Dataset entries

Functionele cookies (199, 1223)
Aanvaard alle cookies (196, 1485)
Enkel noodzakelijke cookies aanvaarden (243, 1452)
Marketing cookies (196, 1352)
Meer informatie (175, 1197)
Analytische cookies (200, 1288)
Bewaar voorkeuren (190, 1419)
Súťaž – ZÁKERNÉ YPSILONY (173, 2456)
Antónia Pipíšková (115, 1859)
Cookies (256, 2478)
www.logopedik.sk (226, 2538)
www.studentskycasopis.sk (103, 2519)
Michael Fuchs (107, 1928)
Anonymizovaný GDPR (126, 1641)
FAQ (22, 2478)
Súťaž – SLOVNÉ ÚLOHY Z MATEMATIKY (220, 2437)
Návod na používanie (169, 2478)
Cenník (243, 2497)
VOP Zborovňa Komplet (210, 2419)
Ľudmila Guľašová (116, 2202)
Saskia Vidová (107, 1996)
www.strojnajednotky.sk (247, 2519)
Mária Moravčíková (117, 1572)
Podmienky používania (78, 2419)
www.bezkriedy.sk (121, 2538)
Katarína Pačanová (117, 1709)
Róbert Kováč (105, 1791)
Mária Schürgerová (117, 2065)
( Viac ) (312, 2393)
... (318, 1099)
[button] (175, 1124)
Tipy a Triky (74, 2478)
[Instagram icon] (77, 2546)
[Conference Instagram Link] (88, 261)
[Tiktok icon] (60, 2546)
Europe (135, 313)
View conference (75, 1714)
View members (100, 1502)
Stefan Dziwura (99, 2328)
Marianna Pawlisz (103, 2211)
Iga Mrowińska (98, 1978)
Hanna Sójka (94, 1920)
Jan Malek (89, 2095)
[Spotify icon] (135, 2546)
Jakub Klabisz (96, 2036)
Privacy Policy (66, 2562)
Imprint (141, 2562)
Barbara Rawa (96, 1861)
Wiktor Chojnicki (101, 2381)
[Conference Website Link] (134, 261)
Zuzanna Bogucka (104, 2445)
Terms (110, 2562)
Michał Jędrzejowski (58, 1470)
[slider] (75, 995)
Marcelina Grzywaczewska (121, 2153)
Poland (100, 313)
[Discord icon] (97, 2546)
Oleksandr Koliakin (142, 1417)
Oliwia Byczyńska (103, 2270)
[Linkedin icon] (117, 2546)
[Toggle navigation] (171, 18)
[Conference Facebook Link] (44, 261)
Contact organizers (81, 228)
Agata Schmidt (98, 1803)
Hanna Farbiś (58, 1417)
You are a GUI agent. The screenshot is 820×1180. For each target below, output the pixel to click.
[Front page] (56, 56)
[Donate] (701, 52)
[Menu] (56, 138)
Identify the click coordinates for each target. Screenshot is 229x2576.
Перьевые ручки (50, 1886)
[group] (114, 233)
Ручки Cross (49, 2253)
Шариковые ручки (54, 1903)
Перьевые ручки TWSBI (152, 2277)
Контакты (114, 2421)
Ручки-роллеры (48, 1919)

EXERCISE GOAL
Repeat all the entries word for word.

ANSWER TO THIS EXERCISE
Functionele cookies (199, 1223)
Aanvaard alle cookies (196, 1485)
Enkel noodzakelijke cookies aanvaarden (243, 1452)
Marketing cookies (196, 1352)
Meer informatie (175, 1197)
Analytische cookies (200, 1288)
Bewaar voorkeuren (190, 1419)
Súťaž – ZÁKERNÉ YPSILONY (173, 2456)
Antónia Pipíšková (115, 1859)
Cookies (256, 2478)
www.logopedik.sk (226, 2538)
www.studentskycasopis.sk (103, 2519)
Michael Fuchs (107, 1928)
Anonymizovaný GDPR (126, 1641)
FAQ (22, 2478)
Súťaž – SLOVNÉ ÚLOHY Z MATEMATIKY (220, 2437)
Návod na používanie (169, 2478)
Cenník (243, 2497)
VOP Zborovňa Komplet (210, 2419)
Ľudmila Guľašová (116, 2202)
Saskia Vidová (107, 1996)
www.strojnajednotky.sk (247, 2519)
Mária Moravčíková (117, 1572)
Podmienky používania (78, 2419)
www.bezkriedy.sk (121, 2538)
Katarína Pačanová (117, 1709)
Róbert Kováč (105, 1791)
Mária Schürgerová (117, 2065)
( Viac ) (312, 2393)
... (318, 1099)
[button] (175, 1124)
Tipy a Triky (74, 2478)
[Instagram icon] (77, 2546)
[Conference Instagram Link] (88, 261)
[Tiktok icon] (60, 2546)
Europe (135, 313)
View conference (75, 1714)
View members (100, 1502)
Stefan Dziwura (99, 2328)
Marianna Pawlisz (103, 2211)
Iga Mrowińska (98, 1978)
Hanna Sójka (94, 1920)
Jan Malek (89, 2095)
[Spotify icon] (135, 2546)
Jakub Klabisz (96, 2036)
Privacy Policy (66, 2562)
Imprint (141, 2562)
Barbara Rawa (96, 1861)
Wiktor Chojnicki (101, 2381)
[Conference Website Link] (134, 261)
Zuzanna Bogucka (104, 2445)
Terms (110, 2562)
Michał Jędrzejowski (58, 1470)
[slider] (75, 995)
Marcelina Grzywaczewska (121, 2153)
Poland (100, 313)
[Discord icon] (97, 2546)
Oleksandr Koliakin (142, 1417)
Oliwia Byczyńska (103, 2270)
[Linkedin icon] (117, 2546)
[Toggle navigation] (171, 18)
[Conference Facebook Link] (44, 261)
Contact organizers (81, 228)
Agata Schmidt (98, 1803)
Hanna Farbiś (58, 1417)
You are a GUI agent. The screenshot is 820×1180. For each target below, output the pixel to click.
[Front page] (56, 56)
[Donate] (701, 52)
[Menu] (56, 138)
Identify the click coordinates for each target. Screenshot is 229x2576.
Перьевые ручки (50, 1886)
[group] (114, 233)
Ручки Cross (49, 2253)
Шариковые ручки (54, 1903)
Перьевые ручки TWSBI (152, 2277)
Контакты (114, 2421)
Ручки-роллеры (48, 1919)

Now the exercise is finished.